DETAILED DESCRIPTION OF PREFERRED EMBODIMENTS
[0028] Referring to FIGS. 1 to 4, a medical device takes the form
of an ostomy appliance 10. The ostomy appliance 10 comprises an
inflatable membrane seal 12 for forming a seal against a person's
stoma (not shown) for temporarily blocking the discharge of body
waste. The ostomy appliance 10 is a controlled evacuation appliance
for temporary storage of body waste within the stomal tract, until
a discharge is desired by the ostomate. The inflatable membrane
seal comprises a flexible plastics membrane wall 14 supported by a
substrate 16 to define an inflatable chamber 18. The substrate acts
as rear containment wall of, or for, the inflatable chamber 18. The
substrate 16 is directly or indirectly attached to a mounting plate
(indicated in phantom at 20) for attachment to the body in the
region of the stoma. The substrate 16 is relatively rigid (at least
compared to the film panel 26). The substrate 16 may be made of
plastics. The substrate 16 provides structural and/or dimensional
stability for the valve 24. The substrate 16 comprises a plurality
of materials or components attached together. For more details of a
controlled evacuation ostomy appliance, reference is made to the
aforementioned U.S. Pat. No. 6,723,079, the content of which is
hereby incorporated by reference.
[0029] The inflatable chamber 18 is inflated using any suitable
inflation fluid, for example, air, water or saline. The inflation
fluid is injected into the inflatable chamber 18 via an inlet port
22 in the substrate 16. A valve 24 is disposed inside the
inflatable chamber 18 to control the flow of fluid through the
inlet. The valve 24 is a pressure-responsive valve. The valve 24 is
configured as a non-return valve. The valve 24 opens when the
pressure of fluid at the inlet port 22 exceeds the pressure within
the inflation chamber 18, thereby admitting fluid into the
inflatable chamber 18. The valve 24 closes when the pressure of
fluid at the inlet port is less than the pressure within the
inflatable chamber 18, thereby preserving the inflation pressure by
obstructing escape of the fluid via the inlet port 22.
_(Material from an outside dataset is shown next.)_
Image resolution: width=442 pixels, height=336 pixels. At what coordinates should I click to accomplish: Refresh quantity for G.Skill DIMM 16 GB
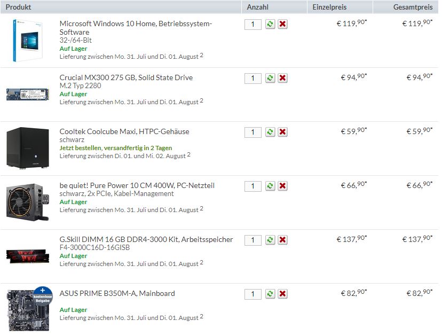[x=270, y=240]
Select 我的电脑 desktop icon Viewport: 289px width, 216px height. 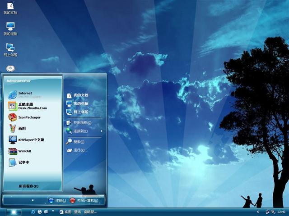point(10,28)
[0030] The valve 24 comprises a film panel 26 overlying a wall
portion 27 around the inlet port 22. In this embodiment, the wall
portion 27 is a portion of the substrate 16. In an alternative
embodiment (described later below), the wall portion comprises a
second film panel attached to the substrate 16.
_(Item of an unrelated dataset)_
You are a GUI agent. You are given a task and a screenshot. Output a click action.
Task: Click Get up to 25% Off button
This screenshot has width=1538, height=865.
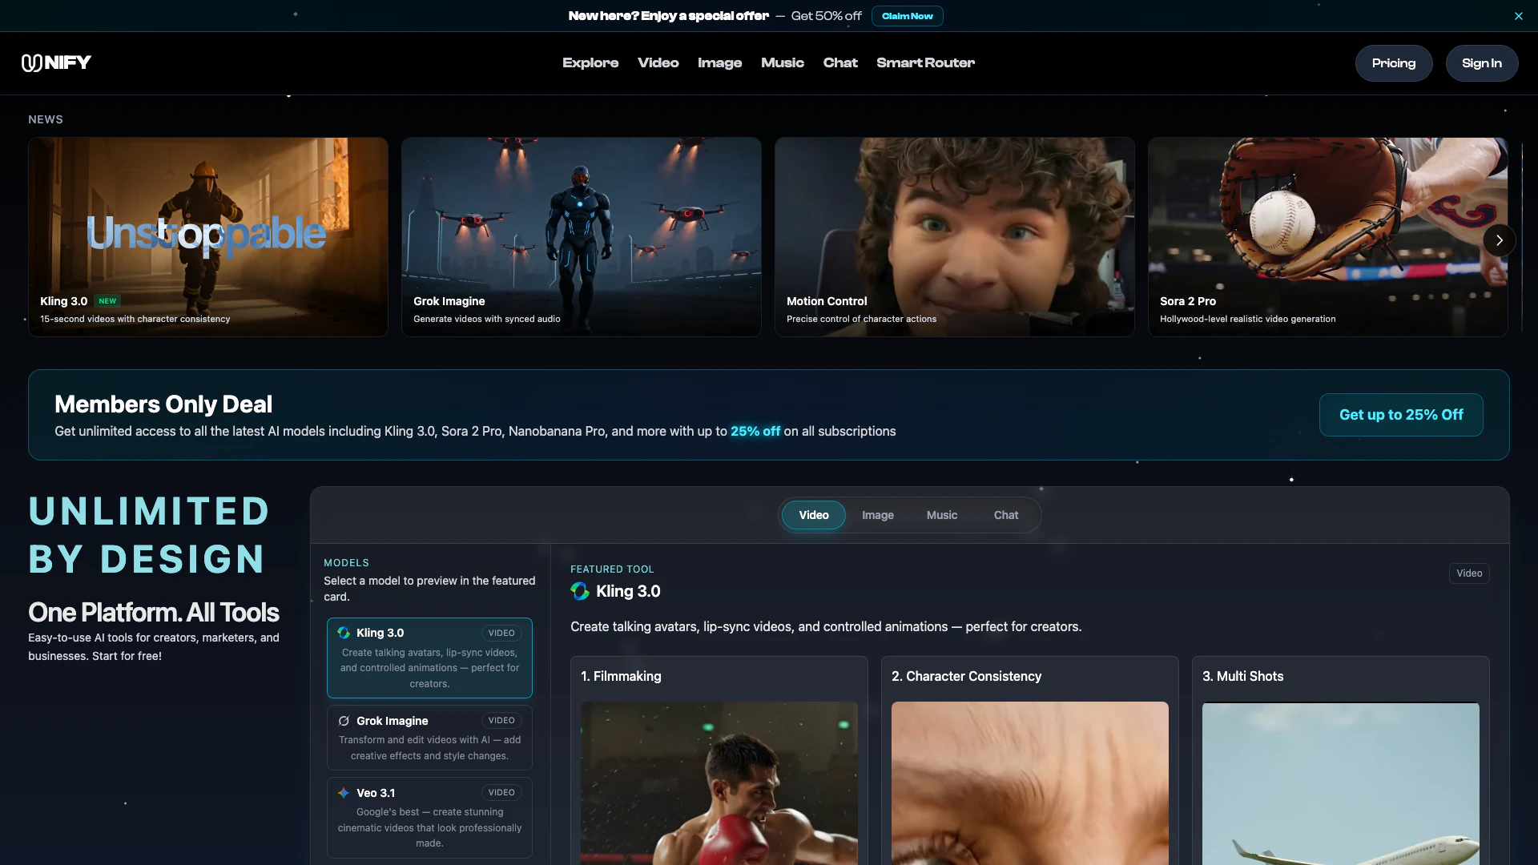(x=1400, y=415)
[0031] The film panel 26 comprises a first portion 26a attached to
the wall portion 27 to anchor the film panel 26 relative to the
wall portion 27. The film panel further comprises a second portion
26b that is unattached to the wall portion 27 and overlies the
inlet port 22. The second portion 26b has a first face 26b' that
faces towards the inflatable chamber 18 (e.g., faces away from the
wall portion 27) and is exposed to the internal pressure within the
inflatable chamber 18. The internal pressure acts on the first face
26b' in a direction to urge the second portion 26b of the film
panel 26 towards the wall portion 27, to close the valve 24. The
second portion 26b has a second face 26b'' that faces towards the
wall portion 27 and is exposed to the pressure at the inlet port
22. The pressure at the inlet port 22 acts on the second face 26b''
in a direction to urge the second portion 26b away from the wall
portion 27, to open the valve 24. The position adopted by the
second portion 26b depends on a differential between the internal
pressure and the pressure at the inlet port 22.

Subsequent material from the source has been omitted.